Reflexiones acerca del continuum entre el derecho al aborto y el parto respetado

La salud de las mujeres ocupa en lugar destacado en las agendas de los movimientos y colectivas de género/feministas, cada 28 de mayo, Día Internacional de Acción para la Salud de las Mujeres, desde 1987 y en todo el globo. Nuestros cuerpos como centro de los temas que se debaten y visibilizan.

salud mujeres

Cada 28 de mayo, la salud de las mujeres ocupa un lugar central en las agendas de género/ feministas de todo el mundo. La fecha quedó establecida durante una reunión de integrantes de la Red Mundial de Mujeres por los Derechos Sexuales Reproductivos realizada al terminar el V encuentro Internacional sobre salud de la mujer, en Costa rica, en 1987.

Para los movimientos y colectivas comprometidas con los derechos humanos de mujeres, niñas y adolescentes, estas marcas violetas en el calendario son fundamentales en cuanto a visibilizar temas silenciados y, también, para motorizar compromisos y  acciones concretas por parte de los Estados, instituciones, organismos responsables de garantizar el acceso y cumplimiento del derecho a la salud sin restricciones o exclusiones de ningún tipo.

Cuando pensamos en la salud de las mujeres son diversas las temáticas que pueden ser abordadas. Más se complejiza la cuestión si partimos desde una mirada de género, de derechos humanos con un enfoque integral de los mismos. Hablar de Derechos Sexuales y (no) Reproductivos comprende desde el acceso a efectores de salud que garanticen a todas información clara y confiable sobre estudios de rutina como el papanicolaou, ecografías, mamografías, etc. para detectar a tiempo posibles anomalías relacionadas con el cáncer,  hasta el acceso a la práctica del aborto en caso de embarazo no deseado y el derecho a un parto respetado, entre otros puntos que podrían engrosar  la lista.

Aquí, ahora y con motivo de este Día Internacional de Acción para la Salud de las Mujeres – 2016, podemos acordar en que son dos las problemáticas que han tomado mayor vigor en la lucha de las mujeres y que, en apariencia, estarían desconectadas o no tendrían mucho que ver la una con la otra o, en ocasiones, podrían ser consideradas contrapuestas. ¿Qué tienen que ver la lucha y el reclamo por el aborto legal, seguro y gratuito con las acciones por un parto respetado y en contra de la violencia obstétrica? ¿Son dos luchas separadas, antagónicas, contradictorias?

DERECHO-A-DECIDIR

Pasó la Semana Mundial del Parto Respetado cuyo lema fue “Mi decisión, Mi cuerpo, Mi bebé” desde el 16 al 22 de mayo y, podemos aventurar el sentido de que este 28 hace de bisagra con el reclamo por el derecho al aborto.

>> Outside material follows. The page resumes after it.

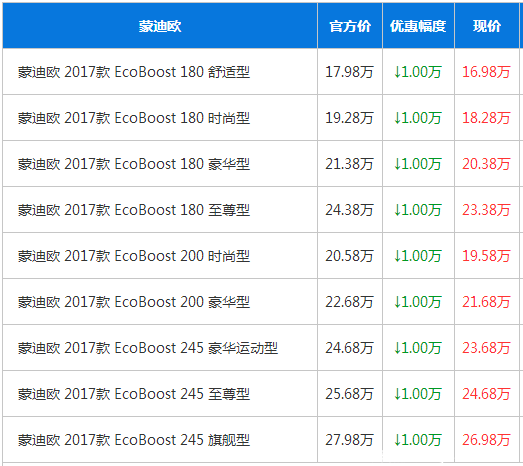The image size is (523, 466).
Task: Click the 22.68万 official price cell
Action: (349, 302)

Particularmente, en Mendoza ese mismo día se desarrollaron dos actividades: por  la mañana se focalizó, entre otras consignas, en el derecho al Aborto No Punible, en la adhesión al Protocolo Nacional de atención integral de personas con derecho a la Interrupción Legal del Embarazo y en el acceso al Aborto Legal Seguro y Gratuito y, por la tarde, se proyectó un documental sobre parto natural y respetado.

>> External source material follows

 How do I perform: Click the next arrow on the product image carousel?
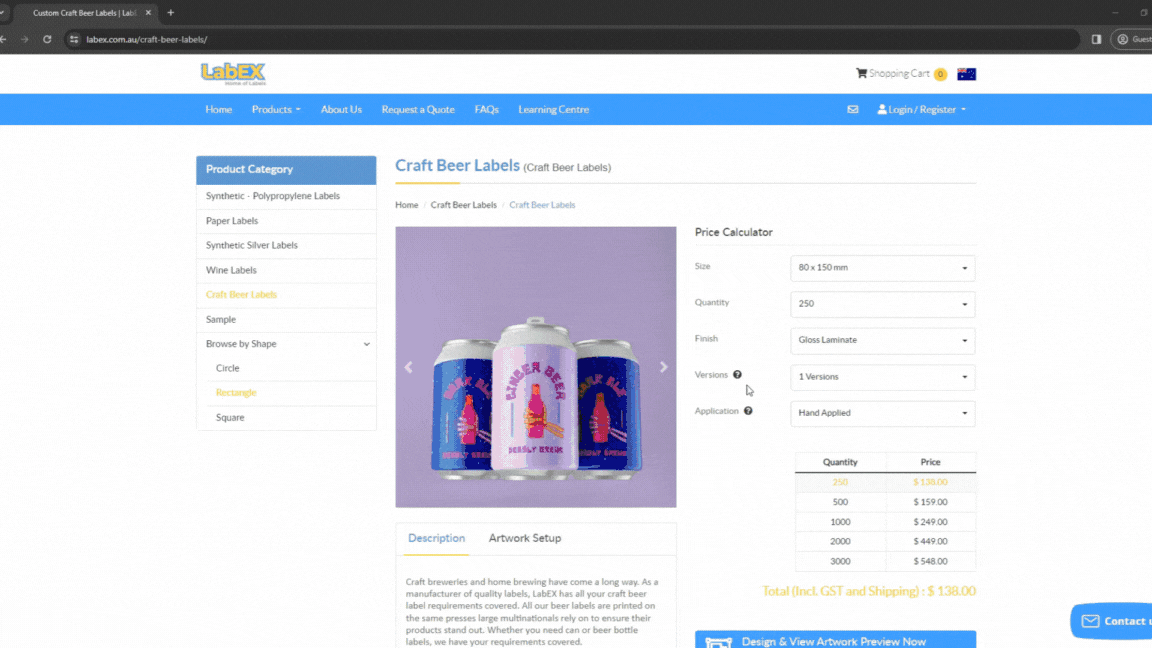point(663,367)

Para relacionar aún más estas temáticas, la ley nacional 26485 de protección integral para prevenir, sancionar y erradicar la violencia contra las mujeres en los ámbitos en que desarrollen sus relaciones interpersonales (2009) establece en su artículo 6 sobre modalidades de violencia a la “Violencia contra la libertad reproductiva”, “aquella que vulnere el derecho de las mujeres a decidir libre y responsablemente el número de embarazos o el intervalo entre los nacimientos, de conformidad con la Ley 25.673 de Creación del Programa Nacional de Salud Sexual y Procreación Responsable” y a la “Violencia obstétrica”, “aquella que ejerce el personal de salud sobre el cuerpo y los procesos reproductivos de las mujeres, expresada en un trato deshumanizado, un abuso de medicalización y patologización de los procesos naturales, de conformidad con la Ley 25.929”.

En el centro del debate sobre la salud de las mujeres, en relación al parto respetado, por un lado, y al acceso al aborto, por el otro, se encuentran nuestros cuerpos. La primera de las violencias obstétricas es obligar a una mujer, niña, adolescente a continuar con un embazado que no desea. No se trata de temas inconexos o que se contradicen entre sí, al contrario, son temas que conforman el continuum de experiencias y situaciones posibles de derechos sexuales, reproductivos y no reproductivos de todas y que nos permiten habilitar como posibilidad tanto a la maternidad como a la no maternidad, decidir con libertad y así erosionar esos estereotipos y únicos destinos marcados para nosotras desde las lógicas patriarcales  y androcéntricas.

Para la salud de las mujeres, niñas y adolescentes, resulta imperioso recuperar nuestros cuerpos.